Loves and Brothers Part 13



Part 13

Hari jumat. Seperti biasa Elina bersiap ke kampus. Hari ini Elina datang agak siang karena jam kampus baru dimulai pukul 10. Elina beres – beres rumah dulu. Setelah jam menunjukkan pukul 9, Elina berangkat, seperti biasa dengan sepedanya. Setelah pamit dengan Danny, berangkatlah dia.
Sampailah dia di kampus. Sembari berjalan ke arah kelas, tidak sengaja bertemu Liam yang sedang duduk di taman kampus.
“what are you doing here ?” sapa Elina.
“I'm sitting. Hahaha.”
“Hmm, I'm serious Liam.”
“I'm serious too, haha, no I'm just reading something about science.”
“Ohh, okay, why don't we enter the class ?”
“15 minutes again please..”
“Okay, I'm waiting, Liam, is that book important for you ?”
“No, but I almost finish this.”
“Alright.”
Sedang asyiknya mereka bercengkrama, tiba – tiba Javier datang.
“Hi Elina, Hi Liam.”
“HI, Javi, baru dateng ?” tanya Elina.
“Iya, nih, gak masuk kelas ?”
“Gak nih, lagi baca artikel, Elina juga mau nungguin aku kok.” ujar Liam. Elina pun memandang Liam yang agak aneh menjawab pertanyaan Javi.
“Ohh, gitu, oh iya El, aku, aku boleh tanya gak sama kamu ?”
“Iya, tanya aja, silahkan.” kata Elina lembut.
“Gini, aku ada tempat bagus, aku pengen ngajak kamu kesana, tapi, tapi sorry nih Liam, aku cuma bisa ajak Elina aja, boleh kan Liam, hehe, jadi gak enak..”

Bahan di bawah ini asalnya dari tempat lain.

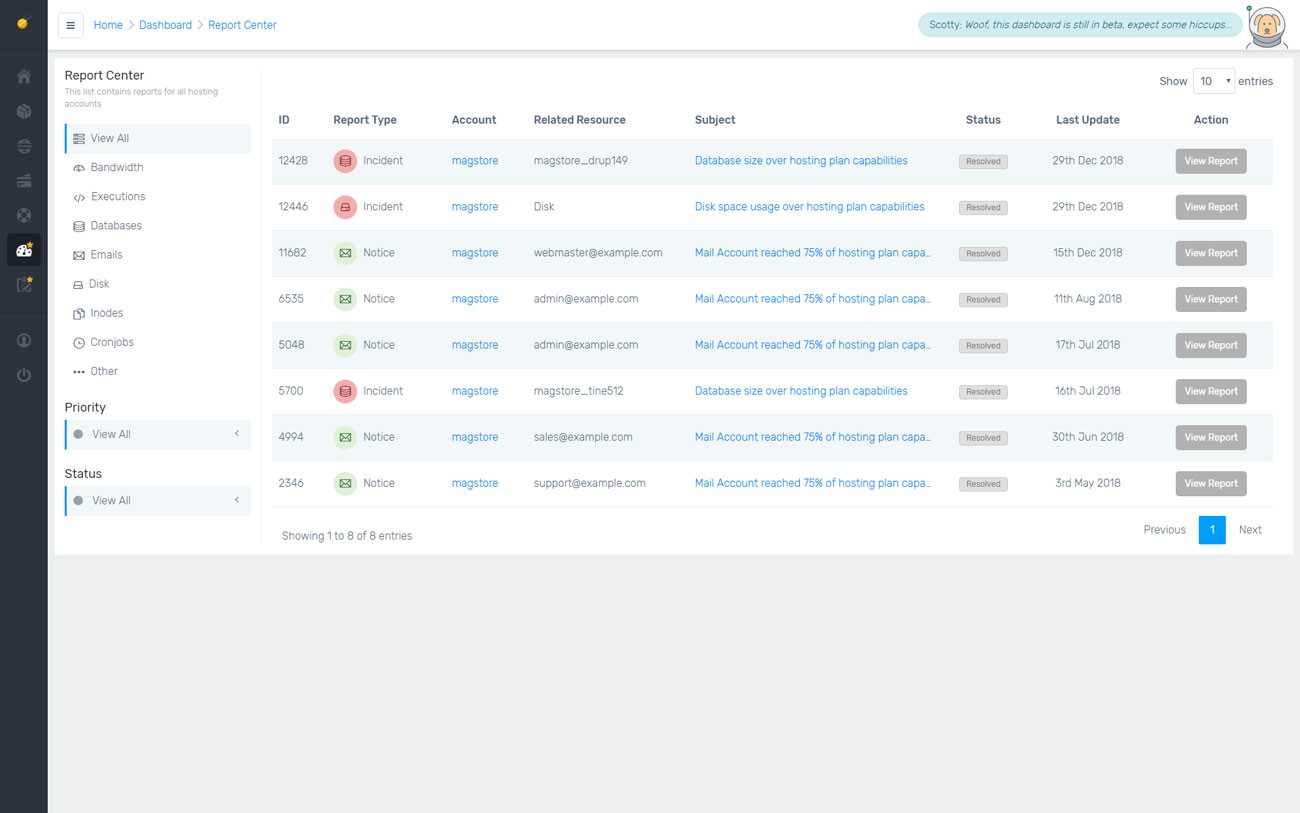Open the Home icon in the sidebar
1300x813 pixels.
(x=24, y=75)
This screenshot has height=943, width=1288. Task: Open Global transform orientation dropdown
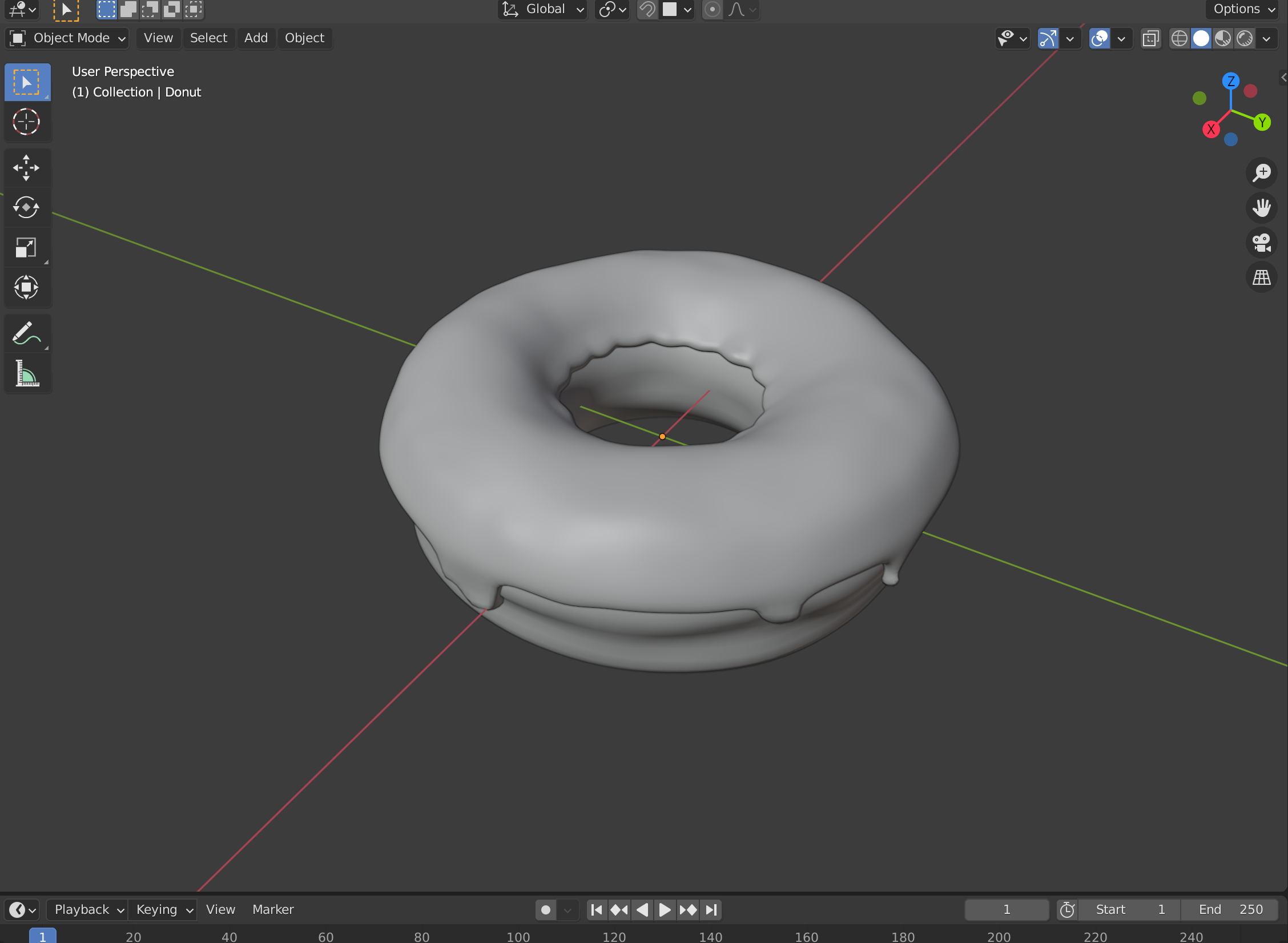point(543,9)
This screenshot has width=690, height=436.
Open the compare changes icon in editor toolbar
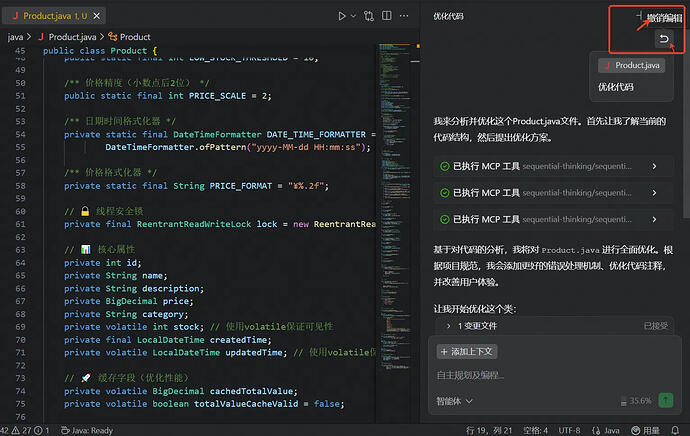click(371, 16)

“Ohh, ceritanya mau kencan nih, hahaha, ciye – ciye... Yaudah, silahkan Javi.” Liam sebenarnya tidak rela. Hatinya bergejolak ketika tahu kalau Javi mengajak Elina jalan pada hari sabtu. Sebaliknya, Elina sangat senang diajak berkencan oleh Javi.
“Hah ? Serius kamu ngajak aku jalan ?”
“Iya, serius, gimana ? Mau gak ?”
“Ya... ya.. karena besok aku ada waktu kosong, oke deh..” jawab Elina sambil tersenyum.

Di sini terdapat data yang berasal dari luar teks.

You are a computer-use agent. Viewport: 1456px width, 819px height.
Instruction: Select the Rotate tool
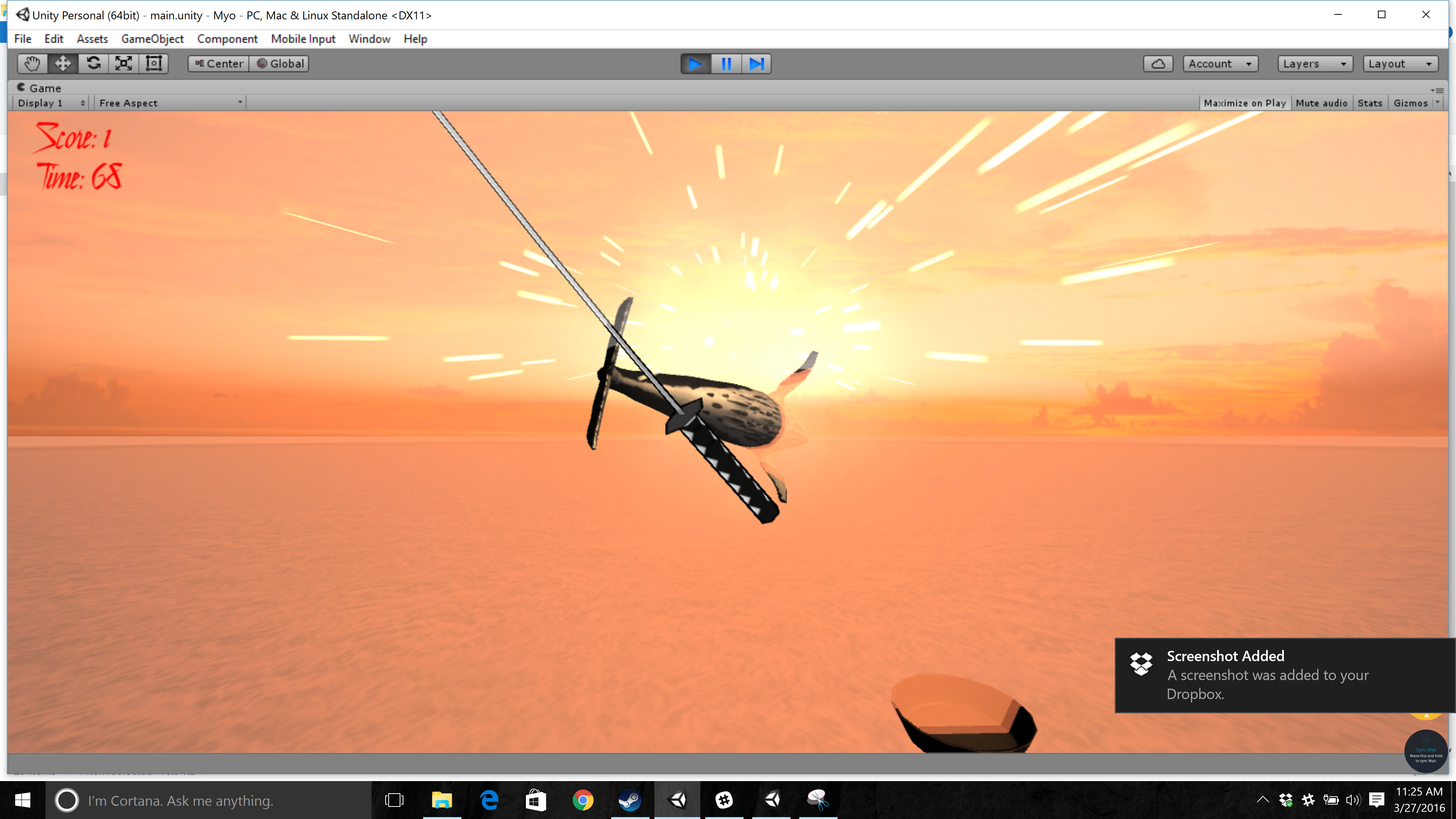93,63
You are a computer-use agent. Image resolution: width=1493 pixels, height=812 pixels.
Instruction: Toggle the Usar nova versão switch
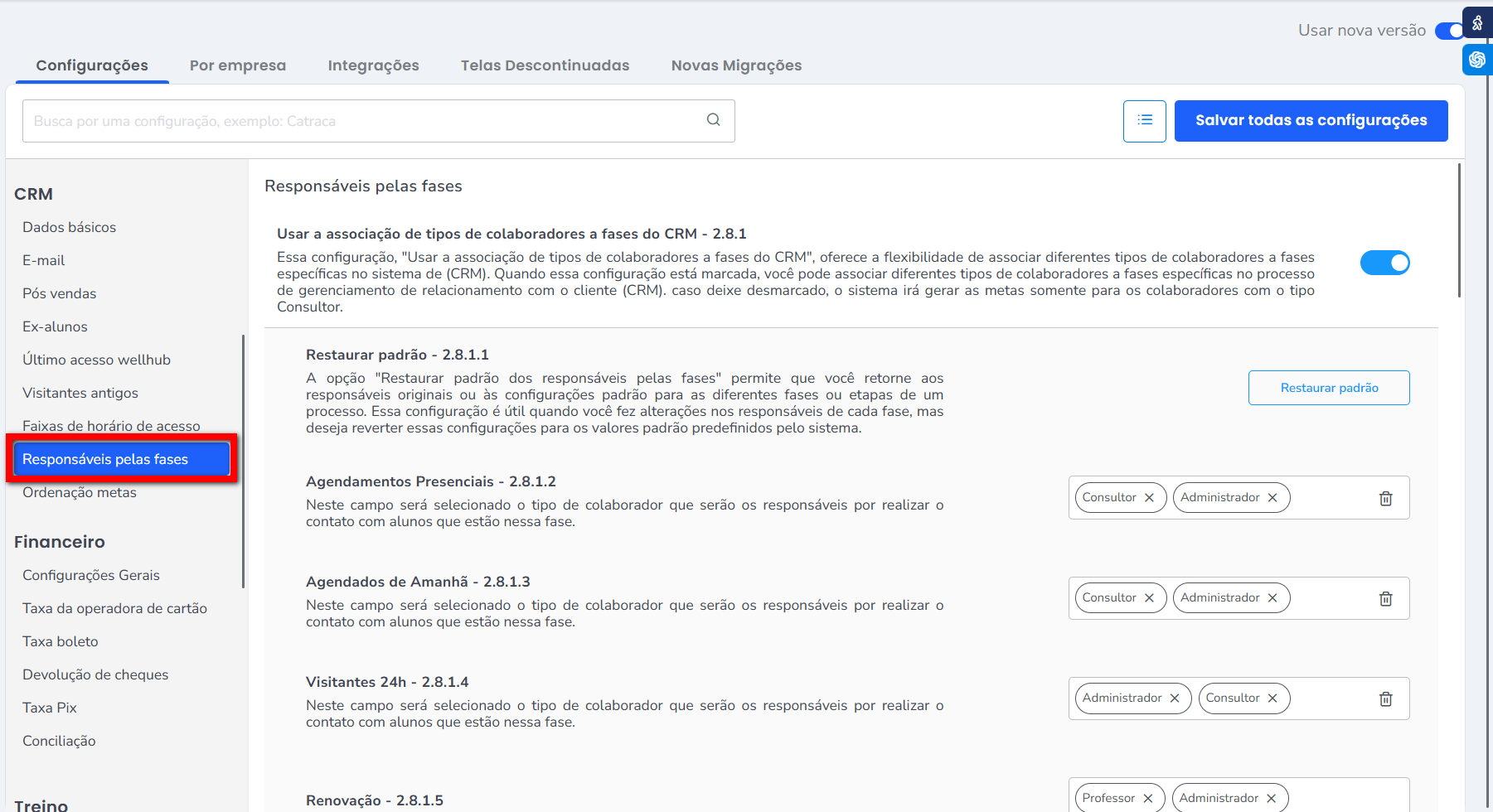[x=1449, y=31]
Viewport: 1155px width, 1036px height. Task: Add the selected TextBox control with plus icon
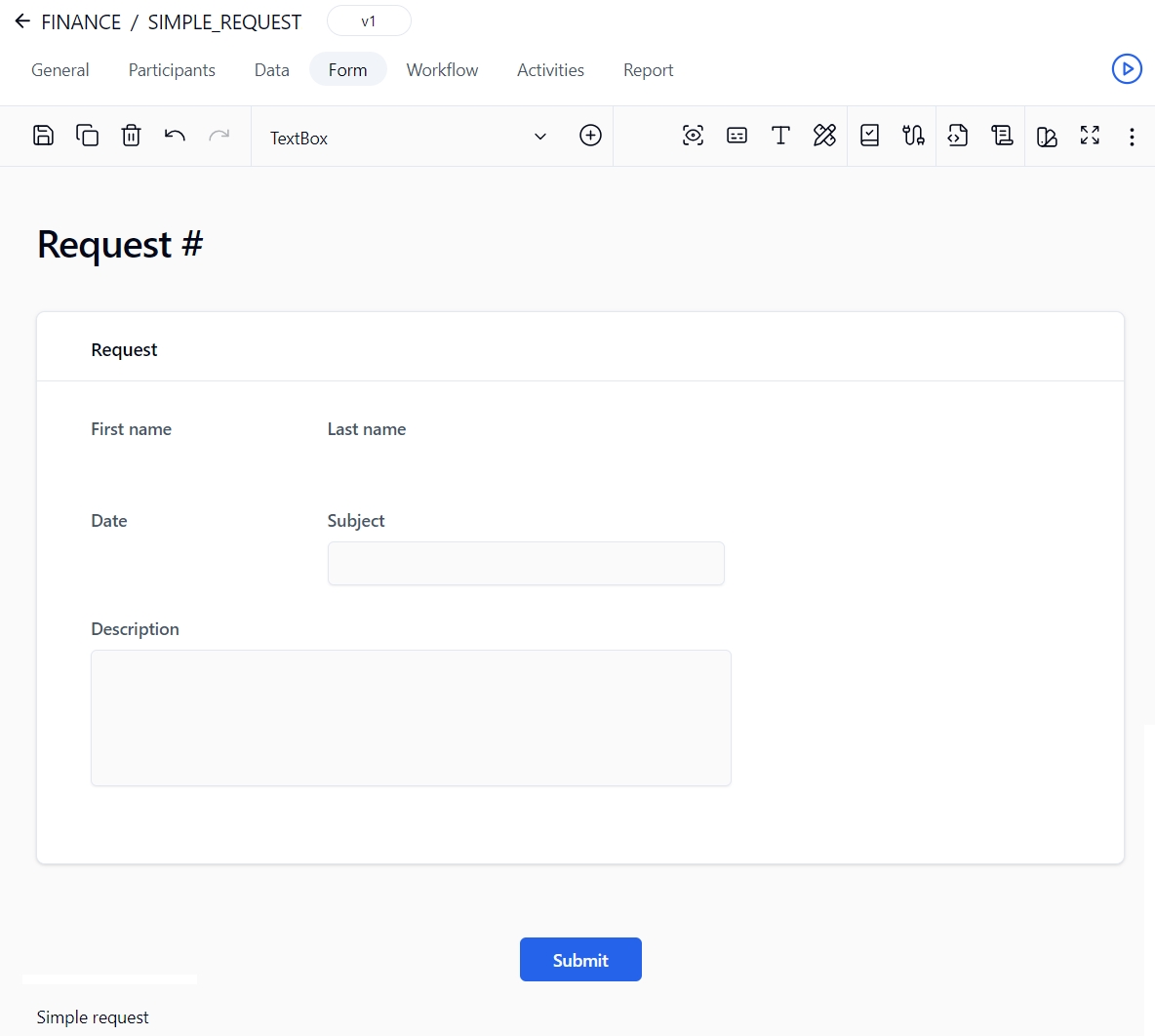[590, 136]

“Okay, besok aku jemput aja ya.”
“Oh, oke deh..”
“Yaudah, aku duluan ya masuk kelas..”
“Iya Javi..”
Elina terdiam sejenak. Selanjutnya dia meremas lengan Liam dan loncat kegirangan. Dia senang bukan kepalang, diajak berkencan dengan Javi dijemput pula berangkatnya.
“Liammmmmm..... you heard that. Javi ask me to come with him tomorrow, for a date maybe.. Oh my God, I can't believe it.”
“I know, I heard that, ciye – ciye, akhirnya.. uhuy..” ledek Liam dengan ekspresi yang biasa saja sambil terus membaca artikelnya.
“Ahh, you look like you don't like it, why ?”
“I like it, it's okay, I mean, I'm okay, it's a good news right ?” jelas Liam
“Yeah, but whatever, the important thing is tomorrow is my first date, with Javi, so I must use my best clothes..” kata Elina sambil membayangi hari esok bersama Javi.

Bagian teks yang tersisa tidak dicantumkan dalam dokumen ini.